A pós pandemia, realmente, poderia representar uma ocasião para vislumbrar a necessidade de um novo horizonte?

Certamente, uma vez que essa, repito nos faz tocar com as mãos a insensatez da falta de preparação e de previdência que atingiu todos os Estados (Nações), nos conscientizando do fato que planos adequados de emergência serão tanto mais eficazes quanto mais homogêneos e por isso globais. Parece me que este seja o ensinamento mais óbvio desta pandemia: a necessidade de transformar a Organização Mundial da Saúde, atualmente privada de meios e poderes em uma verdadeira instituição global de garantia do direito à saúde para todos os habitantes da Terra.Pode-se, enfim, esperar que o drama provoque um despertar da razão. Afetando toda a humanidade, sem distinção de nacionalidade e de riqueza, essa poderá talvez gerar, massivamente, a consciência – também em relação às outras emergências globais, como a ecológica, a nuclear e a humanitária – sobre nossa fragilidade comum, sobre nossa interdependência e sobre nosso destino comum.

Professor, a academia desenvolveu nos últimos anos diversos modelos de governança global: o modelo liberal democrático, aquele da democracia radical, aquele da democracia cosmopolita e enfim aquele da democracia multipolar; segundo o senhor qual é aquele mais adaptado a fazer frente à atual crise?
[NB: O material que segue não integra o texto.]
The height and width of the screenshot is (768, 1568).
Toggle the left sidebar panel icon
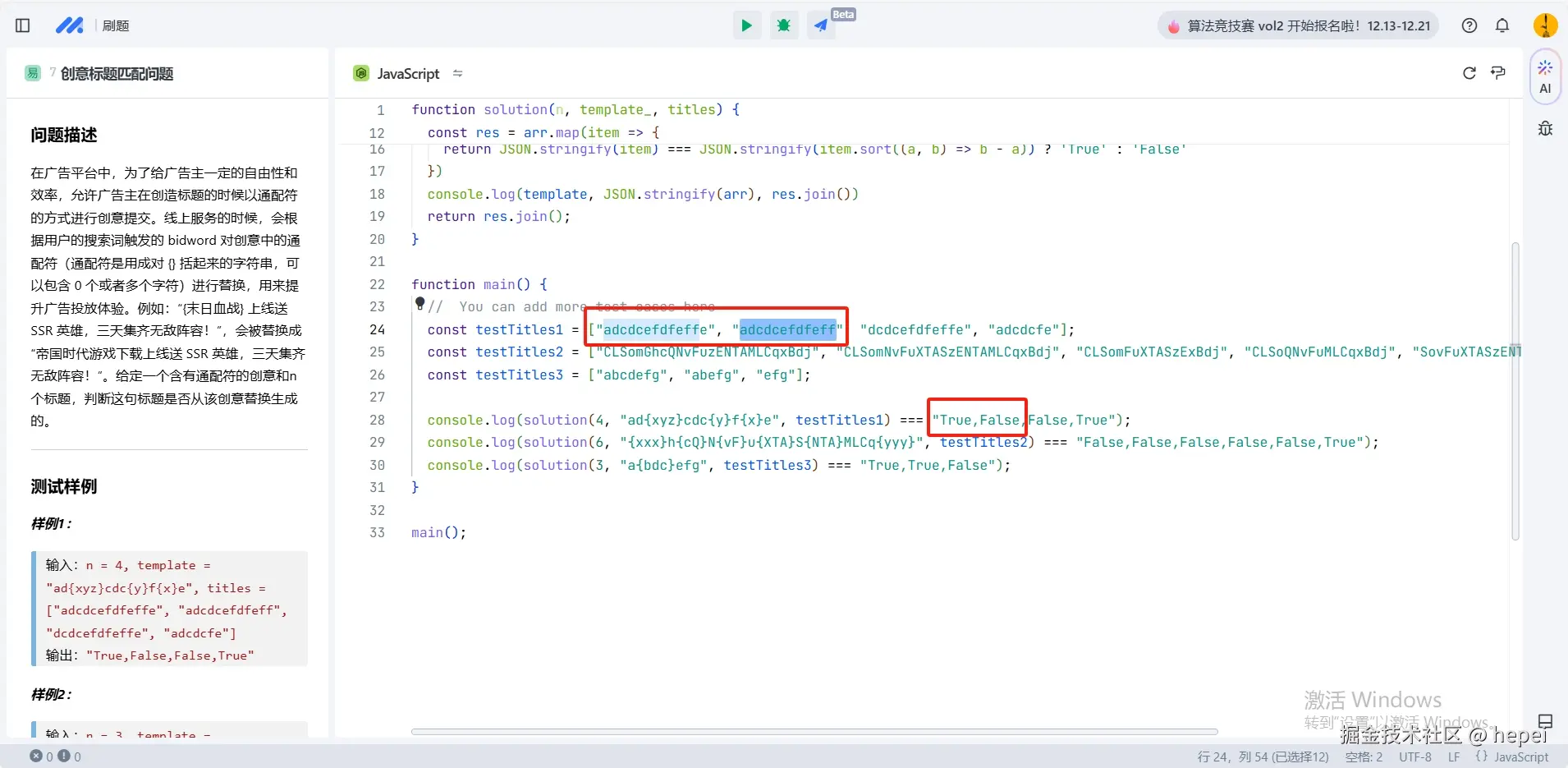[x=23, y=25]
As tipologias dos modelos de democracia podem ser as mais variadas. Dos quatro modelos que a senhora indicou, aquele mais idôneo a responder aos desafios globais é certamente aquele da democracia cosmopolita. É o sonho de Kant, que hoje é possível, integrar, atuar e garantir, dando a isso a forma e o conteúdo de uma Constituição global, rigidamente subordinada aos poderes sejam dos Estados que dos mercados.

Na sua permanente reflexão, que lugar a ONU ocupa?
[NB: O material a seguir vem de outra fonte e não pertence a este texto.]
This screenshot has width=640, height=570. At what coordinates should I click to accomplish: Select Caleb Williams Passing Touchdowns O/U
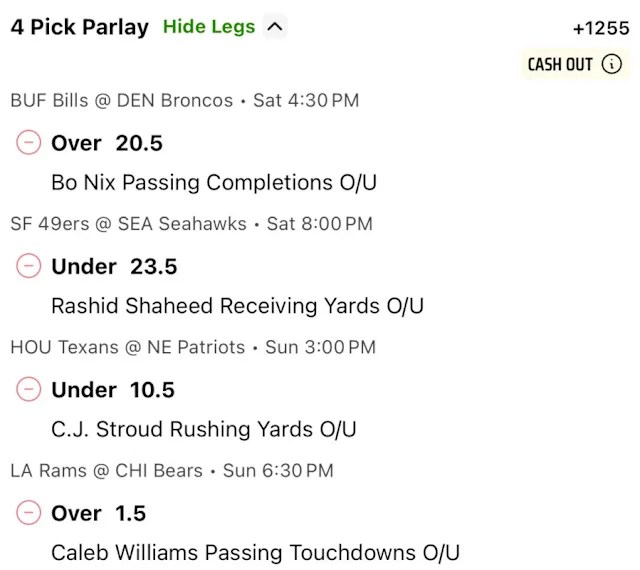coord(255,553)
A ONU é hoje o único ordenamento internacional em que são membros praticamente todos os Estados da Terra. Trata-se de democratiza-la, de reforça-la e principalmente de lhe modificar a estrutura. Então aquilo que se quer não é muito o reforço das funções e das instituições políticas de governo: tais funções enquanto legitimadas pela representação política são tanto mais solidas quanto mais próximas são aos eleitores e tanto no âmbito nacional como regional. Aquilo que é necessário é principalmente a implementação – que obviamente exige uma decisão política a ser feita pelas instituições de governo – de adequarem funções e instituições de garantia para a saúde, para a subsistência, para a educação de base, para a vida no planeta, ou seja, para os direitos fundamentais já estabelecidos em tantas declarações de direitos humanos que se trata simplesmente de levá-las a sério. Nessa perspectiva, uma Constituição da Terra deveria introduzir uma propriedade planetária dos bens comuns como a atmosfera, a água potável os glaciares e o patrimônio florestal. Deve também prever uma tributação global capaz de financiar a Organização Mundial da Saúde, a FAO e outras autoridades de garantia.